Ocean Abyss vs Garland Pine
Where Ocean Abyss belongs to Behr's range, Garland Pine is a Cloverdale Paint color. Ocean Abyss reads as blue, while Garland Pine reads as green-yellow — two distinct hue families, not close cousins. Garland Pine (LRV 59) reflects noticeably more light than Ocean Abyss (LRV 7), a difference of 52 points that becomes especially apparent in rooms with limited natural light. With a ΔE of 52.9, the contrast is hard to miss. These aren't variations on a theme — they're two different answers to the same question. Below you'll find 5 real-room photo comparisons where both colors appear side by side, plus 5 simulated room previews.
Ocean Abyss vs Garland Pine in Real Spaces
5 real rooms side by side. Seeing Ocean Abyss and Garland Pine in actual rooms makes the difference concrete; browse the spaces below to get a feel for how each color lives on a wall.
Living Room
In a living room, color works across both daylight and evening light — the same wall can read very differently at noon and at 8pm. The LRV gap is large enough that Garland Pine will make the room feel meaningfully brighter than Ocean Abyss would.
Bedroom
The context that matters most in a bedroom is how a color reads under a bedside lamp at night, not under noon daylight. Garland Pine reflects noticeably more light off the walls, making the space read more open than Ocean Abyss.
Kitchen
In a kitchen, colors are seen under bright task lighting that amplifies undertones — what reads neutral elsewhere can show its hand here. Garland Pine reflects noticeably more light off the walls, making the space read more open than Ocean Abyss.
Dining Room
A dining room lit by a dimmed pendant or candles is one of the most forgiving environments for paint — warm light softens almost everything. Garland Pine returns significantly more light to the room — in a smaller or darker space, that difference in perceived brightness is hard to miss.
Bathroom
Bathrooms are one of the few spaces where you're genuinely enclosed by the paint color, which makes the choice between these two more consequential. Garland Pine reflects noticeably more light off the walls, making the space read more open than Ocean Abyss.
Color Details
Ocean Abyss vs Garland Pine Simulated Comparison
5 simulated room previews — drag the slider on each to see Ocean Abyss on one side and Garland Pine on the other.

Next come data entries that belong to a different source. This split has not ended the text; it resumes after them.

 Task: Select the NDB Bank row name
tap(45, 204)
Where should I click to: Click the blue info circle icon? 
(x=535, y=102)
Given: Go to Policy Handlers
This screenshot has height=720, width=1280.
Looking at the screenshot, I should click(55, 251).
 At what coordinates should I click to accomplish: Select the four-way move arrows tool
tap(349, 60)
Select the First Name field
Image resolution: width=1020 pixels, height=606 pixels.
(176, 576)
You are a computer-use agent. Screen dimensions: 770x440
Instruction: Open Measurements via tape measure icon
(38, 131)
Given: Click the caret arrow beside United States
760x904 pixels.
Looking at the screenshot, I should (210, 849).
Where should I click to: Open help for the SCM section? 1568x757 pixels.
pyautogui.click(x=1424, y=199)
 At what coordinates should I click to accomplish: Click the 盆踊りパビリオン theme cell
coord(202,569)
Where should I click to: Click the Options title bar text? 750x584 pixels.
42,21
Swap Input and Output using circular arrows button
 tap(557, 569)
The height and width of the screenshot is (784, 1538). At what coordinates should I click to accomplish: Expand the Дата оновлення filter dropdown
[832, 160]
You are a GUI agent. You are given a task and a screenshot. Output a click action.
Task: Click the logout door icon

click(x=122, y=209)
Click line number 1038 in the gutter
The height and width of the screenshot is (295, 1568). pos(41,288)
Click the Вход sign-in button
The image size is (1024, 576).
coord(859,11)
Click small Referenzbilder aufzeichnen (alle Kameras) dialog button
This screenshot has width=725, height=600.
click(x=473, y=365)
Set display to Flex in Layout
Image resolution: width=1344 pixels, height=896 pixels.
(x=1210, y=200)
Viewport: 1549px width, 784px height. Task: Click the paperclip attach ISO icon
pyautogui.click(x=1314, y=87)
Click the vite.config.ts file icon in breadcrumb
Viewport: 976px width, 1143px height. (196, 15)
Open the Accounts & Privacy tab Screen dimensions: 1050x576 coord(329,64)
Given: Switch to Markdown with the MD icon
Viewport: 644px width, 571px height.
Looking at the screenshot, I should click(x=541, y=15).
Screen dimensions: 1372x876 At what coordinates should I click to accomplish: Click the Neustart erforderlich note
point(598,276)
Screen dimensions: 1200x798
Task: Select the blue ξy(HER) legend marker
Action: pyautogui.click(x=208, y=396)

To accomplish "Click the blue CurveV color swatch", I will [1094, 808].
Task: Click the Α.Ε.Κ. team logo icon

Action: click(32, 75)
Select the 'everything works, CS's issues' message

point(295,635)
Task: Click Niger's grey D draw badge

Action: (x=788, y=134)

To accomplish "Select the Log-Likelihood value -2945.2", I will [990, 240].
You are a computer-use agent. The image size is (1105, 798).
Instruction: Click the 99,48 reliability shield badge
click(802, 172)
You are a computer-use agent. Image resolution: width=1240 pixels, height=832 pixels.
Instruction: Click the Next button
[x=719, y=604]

Digital color is approximate. These simulations are generated from the manufacturer's hex values and overlaid on grayscale room photos — your screen's calibration, brightness, and viewing angle all affect how they render. Before committing to either color, test physical samples in your own space under the light you actually live with.
More Ocean Abyss comparisons
See how Ocean Abyss stacks up against other well-photographed colors across different brands and tones.